### Dataset excerpts

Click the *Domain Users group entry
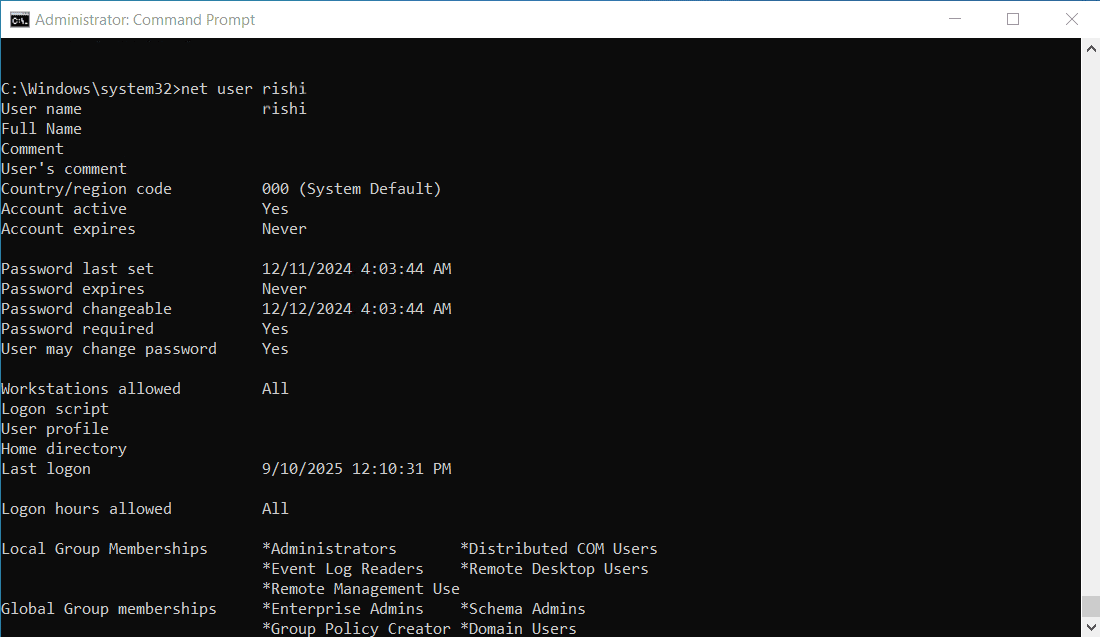Image resolution: width=1100 pixels, height=637 pixels. click(519, 628)
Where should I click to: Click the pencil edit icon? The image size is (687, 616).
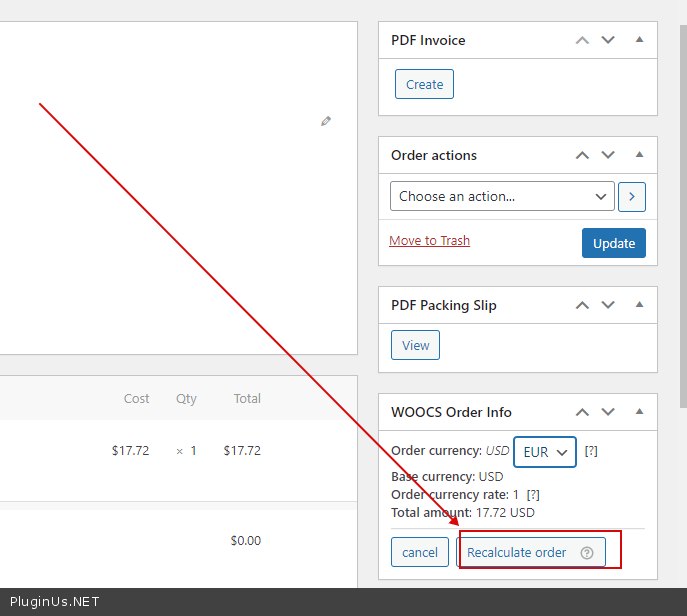point(326,121)
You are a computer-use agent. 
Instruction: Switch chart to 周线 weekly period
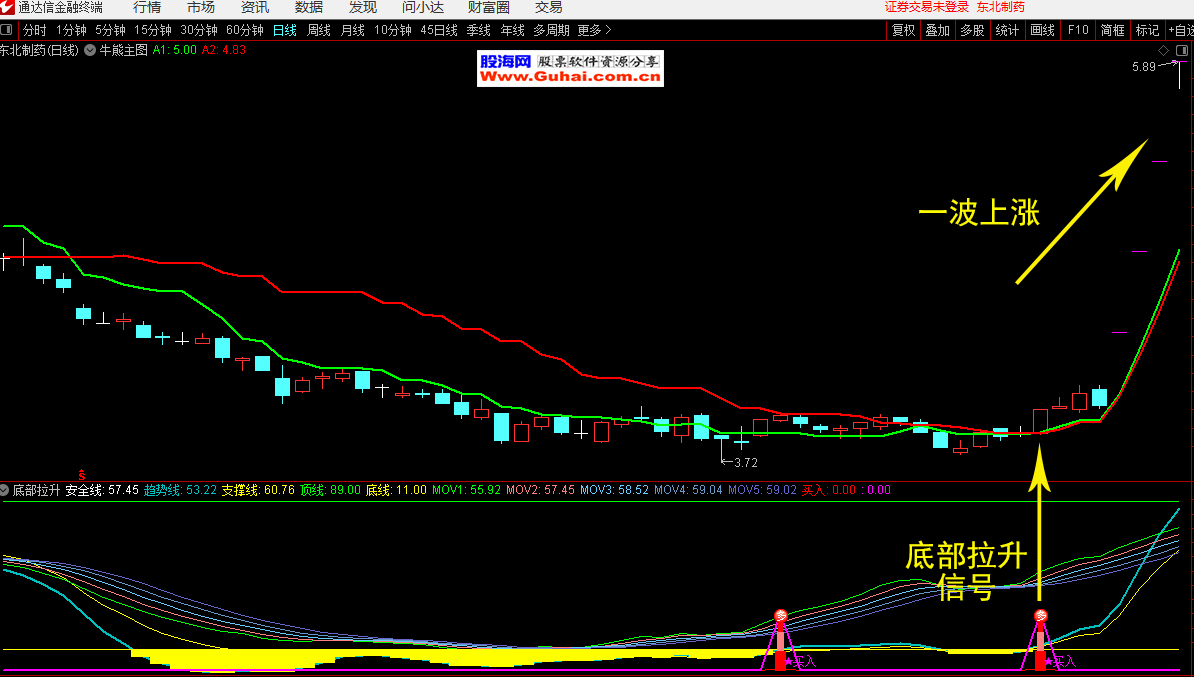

######

- [Required task]: Format every line in the listing as a numbered list, dropping any blank lines. Omit the pictures from your answer.

- [Final answer]:
1. Click the *Domain Users group entry
2. Image resolution: width=1100 pixels, height=637 pixels. click(519, 628)
3. Where should I click to: Click the pencil edit icon? The image size is (687, 616).
4. point(326,121)
5. You are a computer-use agent. 
6. Instruction: Switch chart to 周线 weekly period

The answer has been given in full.